Esparramando coisas [Raul Drewnick]

Posted on 09/09/2018

5



A tristeza deve ser alimentada com migalhas de pão e aquele mesmo tantinho de água que se dá a um passarinho.

***

Falar de poesia? Ora, a poesia. Que prosa é essa?

***

Sua voz era rouca, como a de um marinheiro encharcado de rum. Eu gostava dela assim.

***

Tudo bem, pode me levar para a cama. Mas antes me diga palavras românticas. As mais belas que você souber.

***

As vírgulas às vezes atuam em nós como certas mulheres: nos fazem perder o fôlego.

***

Chamar alguém de musa está dia a dia mais constrangedor. Os poetas não têm mais o direito de ser assim ultrapassados.

***

Era um arco-íris dos bem pequenos, filhotinho. O menino o salvou da enxurrada, levou-o para casa e o enxugou todinho, cor por cor.

***

Ele é um pernóstico. Não tem objetivos, tem escopos. Chama-os também de desideratos.

***

As redes sociais andam tão punitivas. Um dia desses me proibiram de desgostar de um poeta que eu ainda nem tinha chegado a ler.

***

Tenha pudor: nunca diga as palavras pundonor e pudicícia. Mas, se disser, não suplique perdão nem clemência. Peça desculpas, já está bom.

***

Política e polícia costumam estar próximas – e não só no dicionário.

***

Se escrevo cada vez menos é para manter o pretexto: sou um poeta bissexto.

***

Trabalhou a vida toda para ser reconhecido. Conseguiu. Alguém diz seu nome e instantaneamente vem o comentário: ah, aquele velho dos sonetos…

***

Olhe, é aqui que eu crio os passarinhos.
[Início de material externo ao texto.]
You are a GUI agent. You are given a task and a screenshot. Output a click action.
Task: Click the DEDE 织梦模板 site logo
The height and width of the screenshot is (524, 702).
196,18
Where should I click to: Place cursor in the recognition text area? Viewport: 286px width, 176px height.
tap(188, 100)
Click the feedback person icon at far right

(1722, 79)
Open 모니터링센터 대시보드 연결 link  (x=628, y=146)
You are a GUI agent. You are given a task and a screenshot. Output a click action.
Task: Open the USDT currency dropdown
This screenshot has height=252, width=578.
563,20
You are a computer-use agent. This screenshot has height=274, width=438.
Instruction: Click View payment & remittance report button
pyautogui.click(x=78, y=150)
Alpiste do melhor, água de chuva. Você acha que meus gatos são bonitos por quê?

***

Um advérbio, um adverbiozinho de nada, pode pôr um texto a perder. Completamente. Ou salvá-lo. Improvavelmente.

***

Compostura: quando tocavam a campainha, a tristeza pedia cinco minutinhos para se arrumar.

***

Ultimamente, quando penso em morrer, lateja em mim uma mornidão, uma sensualidade, quase um gozo. Ter lido os românticos foi meu vício e meu pecado.

***

Feliz é quem, no último instante, pode simplesmente fechar os olhos, sem medo e sem esperança.

_________

Raul Drewnick é jornalista, trabalhou 32 anos no Estado de São Paulo e na antiga revista Visão. Escrevia crônicas para o Caderno2 e para o caderno Cidades do Estadão, além da Vejinha/São Paulo, Jornal da Tarde e o antigo Diário Popular. Escreveu os livros de crônicas “Antes de Madonna” (Editora Olho d’Água) e “Pais, filhos e outros bichos” (Lazuli/Companhia Editora Nacional), além de ter feito parte de coletâneas e antologias. Possui um livro de contos e duas dezenas de novelas juvenis. Na RUBEM, escreve quinzenalmente aos domingos.